Un billet, pas un passeport
Pour avoir le début d’une piste, il faut certainement regarder ce qu’il se passe outre-Manche, où Boris Johnson a annoncé l’arrivée d’un passeport vaccinal indispensable pour entrer dans une salle de concert ou dans un stade. En France, il s’agirait plutôt d’un pass sanitaire, que l’on pourrait présenter sur smartphone ou papier. Le retour à la vie normale ne signerait pas une grande victoire sur le virus, mais plutôt une adaptation, toute bureaucratique, aux nouvelles conditions de vie que ce dernier impose. De nouvelles habitudes risqueraient de se pérenniser, tant elles entrent en résonance par ailleurs avec tout un attirail de surveillance des supporters, installé progressivement depuis une bonne vingtaine d’années.

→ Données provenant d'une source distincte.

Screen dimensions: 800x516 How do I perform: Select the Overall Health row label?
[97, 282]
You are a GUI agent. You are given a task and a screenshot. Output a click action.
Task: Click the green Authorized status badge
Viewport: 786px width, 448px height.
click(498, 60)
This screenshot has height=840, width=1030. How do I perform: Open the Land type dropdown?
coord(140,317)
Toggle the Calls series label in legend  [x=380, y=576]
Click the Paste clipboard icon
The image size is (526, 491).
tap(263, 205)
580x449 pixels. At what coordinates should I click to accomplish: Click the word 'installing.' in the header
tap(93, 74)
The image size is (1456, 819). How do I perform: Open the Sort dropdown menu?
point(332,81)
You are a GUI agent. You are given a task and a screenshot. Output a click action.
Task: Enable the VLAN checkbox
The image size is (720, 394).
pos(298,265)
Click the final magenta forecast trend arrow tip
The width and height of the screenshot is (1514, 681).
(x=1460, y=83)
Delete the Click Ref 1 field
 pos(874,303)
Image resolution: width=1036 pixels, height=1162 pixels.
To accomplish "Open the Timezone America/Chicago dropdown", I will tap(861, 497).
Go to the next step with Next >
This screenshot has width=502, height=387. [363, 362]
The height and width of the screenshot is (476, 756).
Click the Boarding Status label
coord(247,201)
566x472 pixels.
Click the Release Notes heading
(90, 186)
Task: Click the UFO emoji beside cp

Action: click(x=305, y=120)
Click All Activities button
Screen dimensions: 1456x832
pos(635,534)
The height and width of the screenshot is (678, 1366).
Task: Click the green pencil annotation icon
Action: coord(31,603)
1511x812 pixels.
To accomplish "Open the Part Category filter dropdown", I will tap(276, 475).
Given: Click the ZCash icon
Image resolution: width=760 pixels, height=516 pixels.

Certes, les propriétaires des clubs s’en contenteront, surtout soucieux de rouvrir la billetterie. Toutefois, le débat ne peut se limiter à des considérations économiques. La société a besoin de signes forts pour avoir le sentiment de tourner la page. Retourner en virage ou en loges VIP comme par le passé, l’esprit libre et le visage découvert si possible, en fait partie.
Laisser le public affluer dans les coursives avec comme condition de produire une « preuve » qu’on a le droit d’entrer envoie, quoi qu’on en pense, un mauvais signal. Comme si l’argument de protection de la population pouvait servir d’expérimentation pour la suite. Le foot, il est vrai, a souvent servi de test grandeur nature en la matière : identification faciale, projet de puce électronique sous-cutanée pour les abonnés, présentation des papiers d’identité pour les ultras en déplacement, listes rouges illicites, etc. Plutôt que de rajouter ce risque de dérive, dans un secteur où les pulsions, voire les applications liberticides sont déjà monnaie courante, autant patienter un peu, non ? Que la renaissance des stades concordent avec la fin de la pandémie, non pas avec une exigence financière des pontes de la Ligue 1. Ne tuons pas dans l’œuf le plaisir de reconquérir, tous ensemble et en même temps, le Parc de Princes, Bauer ou la Meinau. Or pour redémarrer, le pays aura tout autant besoin de soigner son moral, son humeur nationale, que les budgets des entreprises. En d’autres termes : le passeport sanitaire est un outil économique et politique, le foot, lui, est un besoin social.